HEALTH PROPERTIES: High in anti-oxidants
ETHICS: Ethical Tea Partnership & GMO Free
CAFFEINE LEVELS: Medium
TEA SOURCING: Blended from black teas from the Nuwara Eliya, Dimbula and Uva regions in Sri-Lanka, the Nandi Highlands in Kenya, and the Nilgiri moutain region in India. Small batch blended by Metropolitan Tea in Canada.
THE STORY OF ENGLISH BREAKFAST TEA
Today the habit of tea drinking is inexorably linked to England despite the fact that the British were fairly late on the tea scene in historical terms. Tea was far more popular in other European countries, before the British caught on to the habit. Tea was first brought to England via Holland on Dutch ships. As tea grew to become an 'in' beverage, the British government became quite incensed that a nation as tiny as the Netherlands could control the shipment of tea to the UK. In 1651 the British government passed the Navigation Acts, which forbade the importation of any products on non-British ships. Traders and Dutchmen, being resourceful, continued the trade in the usual manner but for one little wrinkle - the tea was transshipped in Holland onto British ships!
Early in British life tea was known as a health beverage and claimed all sorts of curative powers. In the 1650's, Garway's Coffee House proclaimed that:
"Tea makes the body active and lusty. Tea is declared to be the most wholesome;
preserving perfect health until extreme Old Age"
Afternoon tea was the invention of Anna, wife of the seventh Duke of Bedford in England. At the time custom dictated only two planned meals per day: a hearty breakfast and a late evening dinner. Anna in an effort to ease the mid-day "sinking feeling", began instructing her servants to prepare tea and cakes in the late afternoon. Thus began a fashionable habit, which still exists today.
Britain is steeped in tea history. Think of: High Tea, the Brown Betty, American War of Independence, Opium Wars, The Boxer Rebellion, Clipper Ship races from Fuzhou, China to Portsmouth UK, the Earl of Grey, and English Breakfast blends.
BREWING INSTRUCTIONS
BREWING INSTRUCTIONS FOR HOT TEA: Infuse one slightly heaping teaspoon for each 8 ounce cup with boiling water for 3-7 minutes.
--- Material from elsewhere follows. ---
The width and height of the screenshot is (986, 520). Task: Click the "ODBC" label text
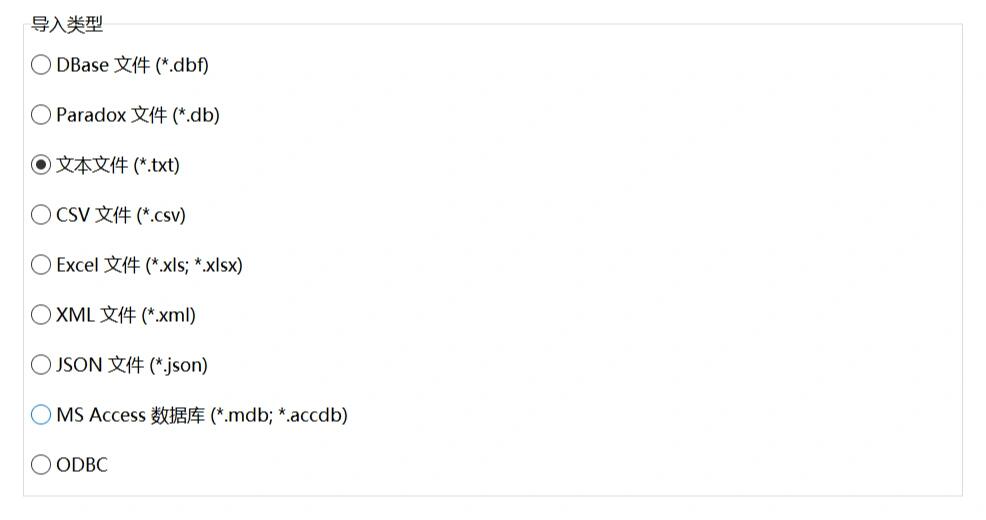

Infuse 6 slightly heaping teaspoons of tea with 1 1/4 cups of boiling water for 5 minutes. Quarter fill a serving pitcher with cold water, and add the infused tea, straining the leaves, to the pitcher. Add ice and top-up the pitcher with cold water. Add lemon and sweeten to taste. A rule of thumb when preparing fresh brewed iced tea is to increase the strength of hot tea since it will be poured over ice and diluted with cold water.
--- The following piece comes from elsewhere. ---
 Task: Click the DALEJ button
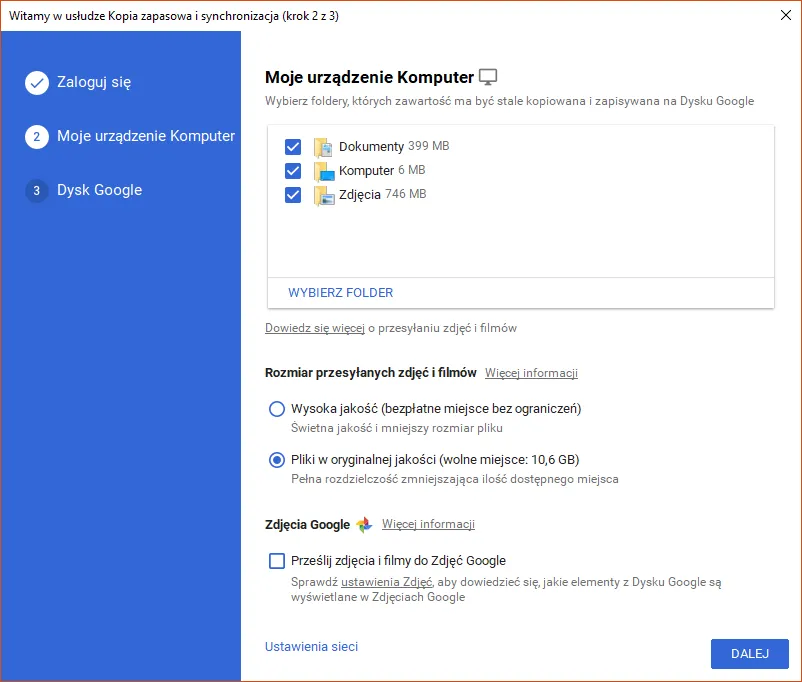tap(750, 654)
Infuse 1 slightly heaping teaspoon of loose tea with 6 ounces of boiling water for 5 minutes. Add the tea to a 12 ounce glass, filled with ice, straining the leaves. Add hot tea to a 12oz/375ml acrylic glass filled with ice, straining the tea or removing the bags. Add lemon and sweeten to taste.
NUMBER OF CUPS: 15-20 cups from each 50 grams of tea, with a single use of the leaves. Loose leaf tea is traditionally infused 3 times, with a different flavor profile following each infusion. Accordingly, each 50 gram bag can make up to 60 cups of tea.